Naissance du projet
Le projet ANR DEMOCRITE est né de travaux préliminaires menés par la Brigade de Sapeurs-Pompiers de Paris (BSPP) avec l’aide de stagiaires de l’Ecole Polytechnique. L’idée était alors de conceptualiser un Moteur d’Analyse et de Couverture des Risques (MACR) dans une optique d’anticipation des besoins opérationnels.
Le pré-projet MACR, soutenu par le Commandant Stéphane Raclot (à présent Colonel), a ensuite été transmis à LABEO, laboratoire commun entre la Préfecture de Police de Paris et le CEA/DAM (Commissariat à l’Energie Atomique – Direction des Applications Militaires). Régis Guyonnet (LABEO et CEA) et Guillaume Schlumberger (à ce moment Directeur de la prospective et de la stratégie au CEA/DAM) ont proposé de rechercher un financement ANR (Agence Nationale de la Recherche) pour évaluer la faisabilité d’une plateforme logicielle intégrant RETEX opérationnel, modèles rapides, et cartographies à la volée.

## Données enregistrées:
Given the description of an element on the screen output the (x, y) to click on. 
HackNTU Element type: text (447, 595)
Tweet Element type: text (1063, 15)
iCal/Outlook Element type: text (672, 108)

## Consigne:
D'après le texte sur la naissance du projet DEMOCRITE, à quel laboratoire le pré-projet MACR a-t-il été transmis ? La liste ci-dessus ne sert pas ici.

## Réponse attendue:
Il a été transmis à LABEO, laboratoire commun entre la Préfecture de Police de Paris et le CEA/DAM.